Chris Benard, 23, from the Institute for Public Administration, IPDN, was initially admitted to AMC Hospital in Cileunyi, some 2 km from the IPDN campus in Jatinangor, Sumedang, on May 2.
"He was admitted in a critical condition due to a severe drop in consciousness," Norman, a doctor attending Chris' at Advent Hospital's intensive care unit, said.
"According to his friends, they went out on a drinking spree two days earlier," he said.
Chris' pulse and breathing rate was rapid, Norman said. Chris had no medical history of acute illnesses and no physical wounds on his body, he said.
Norman was unable to determine conclusively whether alcohol was the cause of death.
IPDN reported the case to the Jatinangor Police and Sumedang Police on Sunday, completely handing the case over to them.

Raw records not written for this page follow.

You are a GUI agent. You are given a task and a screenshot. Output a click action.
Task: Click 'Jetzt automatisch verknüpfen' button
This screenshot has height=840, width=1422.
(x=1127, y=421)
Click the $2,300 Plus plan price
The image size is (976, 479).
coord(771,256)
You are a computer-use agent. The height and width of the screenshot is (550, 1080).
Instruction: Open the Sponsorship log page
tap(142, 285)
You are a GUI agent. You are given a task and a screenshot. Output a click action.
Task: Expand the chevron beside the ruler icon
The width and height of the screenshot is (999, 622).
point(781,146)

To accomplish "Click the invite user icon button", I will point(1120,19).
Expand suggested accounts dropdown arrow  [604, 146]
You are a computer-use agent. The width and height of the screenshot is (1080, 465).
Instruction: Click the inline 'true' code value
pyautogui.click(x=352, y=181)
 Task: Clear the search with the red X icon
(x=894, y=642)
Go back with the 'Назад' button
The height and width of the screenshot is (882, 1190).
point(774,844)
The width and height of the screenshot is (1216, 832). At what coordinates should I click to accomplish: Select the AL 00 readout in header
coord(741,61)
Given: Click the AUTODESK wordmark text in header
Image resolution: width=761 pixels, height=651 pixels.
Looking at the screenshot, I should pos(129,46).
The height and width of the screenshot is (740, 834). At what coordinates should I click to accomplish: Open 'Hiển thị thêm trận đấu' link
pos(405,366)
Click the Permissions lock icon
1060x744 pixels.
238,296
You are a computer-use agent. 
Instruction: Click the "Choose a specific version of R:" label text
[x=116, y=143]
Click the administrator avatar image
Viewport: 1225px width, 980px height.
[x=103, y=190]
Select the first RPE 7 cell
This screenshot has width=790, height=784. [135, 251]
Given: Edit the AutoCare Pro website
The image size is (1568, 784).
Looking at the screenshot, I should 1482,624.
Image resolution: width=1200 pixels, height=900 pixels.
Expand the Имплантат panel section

Chris had passed his comprehensive test at IPDN on April 30 and, according to plans, would sit his final examination on June 2 before graduating on June 7.
The Sumedang Police have refused to issue a permit allowing Chris' family take home his remains -- currently laying at rest at Borromeus Hospital in Bandung -- to Central Kalimantan. Chris' family have objected to an autopsy being carried out on the body.
Urbanus Siram, said Chris, the youngest of his two children, was a representative from Pulau Pisau regency, Central Kalimantan, sent to study at IPDN in 2004.
"I was shocked when I discovered he was admitted to hospital because he had never complained of any illness in his life," Urbanus said.
Urbanus did not say why the family had rejected an autopsy.
Urbanus, a civil servant at the industry, trade and cooperatives office in Pulau Pisau, arrived in Bandung with his wife Dewi on Monday.
Sumedang Police chief of detectives Adj. Comr. Hotben Gultom said police would ask that an autopsy be performed to determine the cause of death.
"An autopsy must be conducted. We will persuade the family of the deceased," Gultom said.